Parce que je ne suis pas rapide ! [rire] Non, en fait c’est parce que mes  scénarii ne sont que des guides de tournage. Je veux dire que lorsqu’un film démarre,  je pars en voyage avec mon équipe: nous avons bien un but, mais ignorons encore le chemin qui y mène. C’est tout un processus, et souvent nous restons en panne car   je ne sais vraiment plus comment faire pour avancer.

La mise en scène d’Import Export fait que cette fiction ressemble parfois étrangement à un documentaire…
Ce film est en réalité plus documentaire que Dog Days, puisqu’il a été   en grande partie tourné dans des lieux publics – dans une véritable agence pour l’emploi, une véritable agence de sexe sur Internet, et deux véritables hôpitaux.

À ce propos : les acteurs côtoyaient de véritables malades à l’hôpital.   Était-ce difficile de tourner avec des mourants ?
Les seules difficultés sont venues de l’administration et du personnel.   J’ai fait l’objet de pressions énormes visant à m’empêcher de tourner, principalement à  cause de scandales récents dans des services de gériatrie en Autriche. Plusieurs mois  avant le tournage, nous avons commencé à passer du temps avec les patients. Les acteurs, notamment Maria Hofstätter, ont travaillé deux fois par semaine à l’hôpital, en service de jour comme de nuit. Les patients qui étaient encore conscients nous ont accueillis avec plaisir, puisque le tournage rompait la monotonie de leur quotidien carcéral.

Dog Days, votre premier film de fiction, a remporté le grand prix du jury au festival   de Venise. Le succès a-t-il changé votre manière de travailler ?
Je ne pense pas. Pour moi, le tournage d’un film est toujours épuisant. C’est même souvent un calvaire. Je ne cherche pas la facilité, ni pour moi ni pour mon  équipe. Et chaque film est une aventure, un combat. Je n’ai pas la recette du succès.   Il est toujours possible de se casser la figure.

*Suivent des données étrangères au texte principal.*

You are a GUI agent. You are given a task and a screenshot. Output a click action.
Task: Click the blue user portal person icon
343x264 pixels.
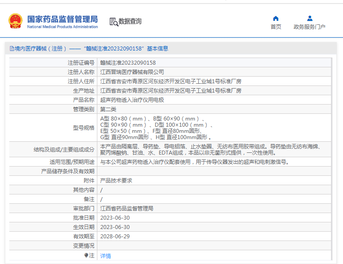309,18
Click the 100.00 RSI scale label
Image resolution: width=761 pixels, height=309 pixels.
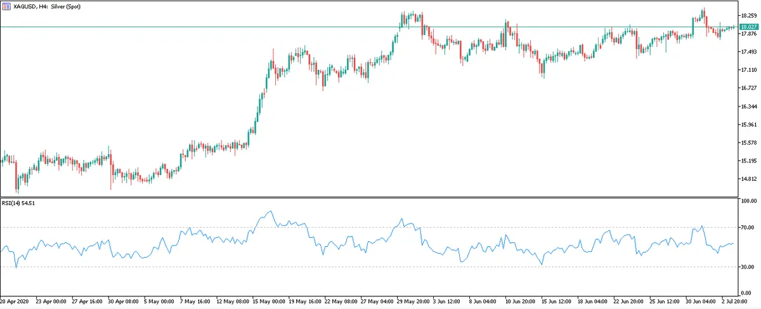click(749, 201)
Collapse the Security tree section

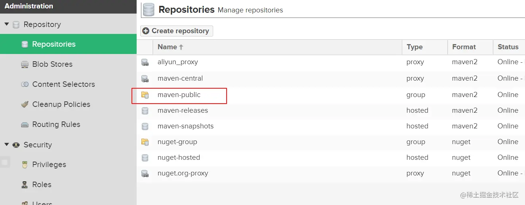click(x=7, y=145)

Ed Lachman, l’un des deux caméramans d’Import Export, vous a décrit comme un réalisateur qui s’intéresse à la morale, sans pour autant être un moraliste. Êtes-vous d’accord avec lui ?
Mon propos n’est pas uniquement de divertir le spectateur, mais aussi de   le toucher, voire de le déranger. Mes films ne critiquent pas des personnes, mais la société dans laquelle ils vivent. Et j’ai une conception claire de la dignité. Un film atteint son objectif lorsqu’il dépasse le divertissement et pousse le spectateur à découvrir quelque chose en rapport avec sa propre vie. Mon intention est de renvoyer au spectateur  une image de lui-même.

En tant que réalisateur, vous ne vous livrez pas à une critique sociale classique.   Vous montrez les choses, sans porter de jugement de valeur.
Je ne connais pas d’idéologie pour un monde meilleur, et je ne cherche   jamais à juger les individus. J’essaye seulement de jeter un regard impartial sur la vie.  Je crois que la réalité dépasse tout – toutes nos angoisses, toutes nos passions, l’angoisse de la mort comme la recherche passionnée de l’amour. 

On souligne souvent le pessimisme de vos œuvres. Et pourtant, vous utilisez aussi l’humour…
L’horreur, l’inévitable est souvent plus facile à supporter grâce à l’humour.   De plus, je cherche toujours à jeter un pont entre tragédie et comédie. Je ne pense pas qu’un optimiste soit à priori plus constructif qu’un pessimiste, et qu’il doive par conséquent être considéré comme plus positif. Quand on regarde le monde sans complaisance, il est dur de ne pas être pessimiste. Mais comme tous les pessimistes, je suis aussi attiré par la beauté.

Bien que choquant, Import Export pourrait être considéré comme le plus humaniste de vos films. Êtes-vous devenu plus doux, ou plus sage ?
Plus sage, j’aimerais bien ; plus doux, sûrement pas. Tous mes films sont   le fruit d’une conception humaniste du monde. Même ceux qui dérangent, qui provoquent ou qui choquent.